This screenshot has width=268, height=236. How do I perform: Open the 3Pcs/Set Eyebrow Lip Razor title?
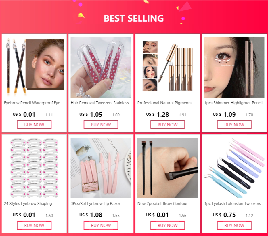point(95,204)
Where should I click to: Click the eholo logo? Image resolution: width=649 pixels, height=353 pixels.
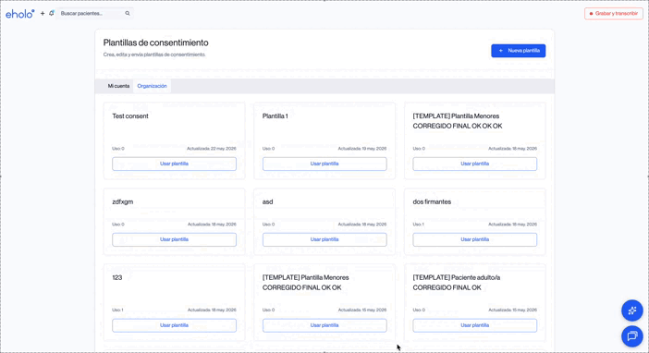point(19,14)
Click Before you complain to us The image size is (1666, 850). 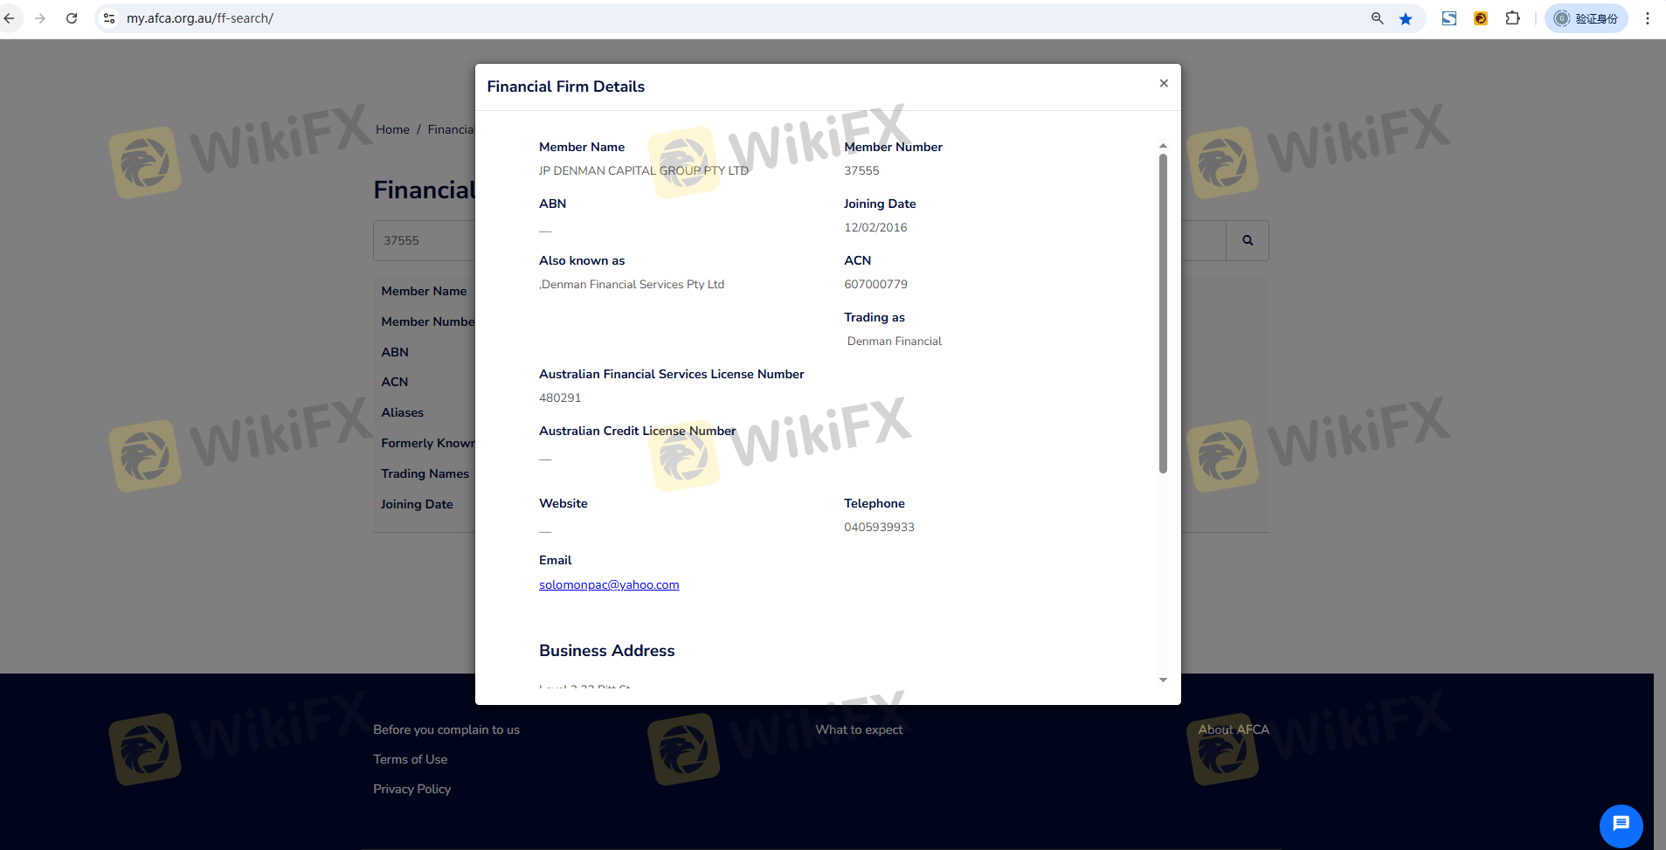pyautogui.click(x=446, y=729)
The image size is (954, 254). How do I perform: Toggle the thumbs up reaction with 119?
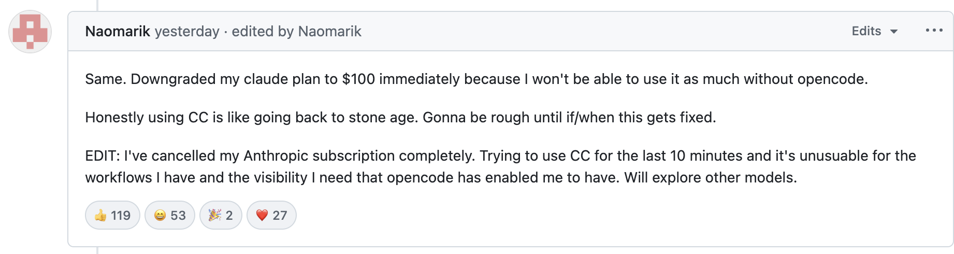[112, 215]
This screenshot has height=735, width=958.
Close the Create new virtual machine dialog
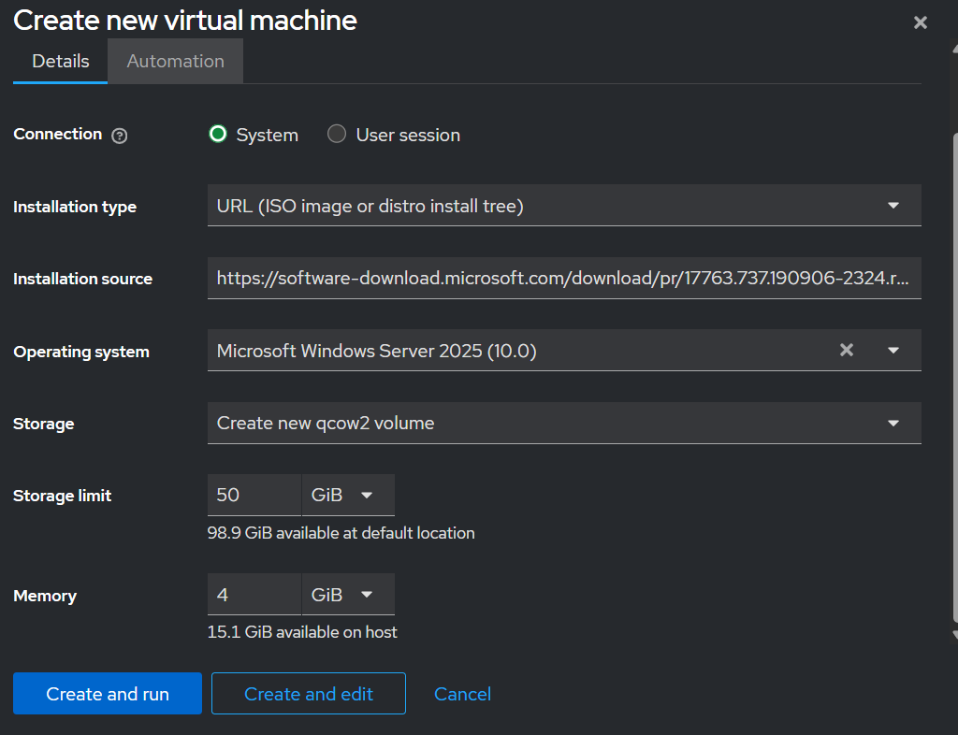pos(921,22)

---------------

** What to produce **
Which lines in the items above contain the word "perform"? Copy each of those lines in full, treating uppercase and lowercase as different.

** The solution **
This screenshot has width=268, height=236. How do I perform: Open the 3Pcs/Set Eyebrow Lip Razor title?
The image size is (954, 254). How do I perform: Toggle the thumbs up reaction with 119?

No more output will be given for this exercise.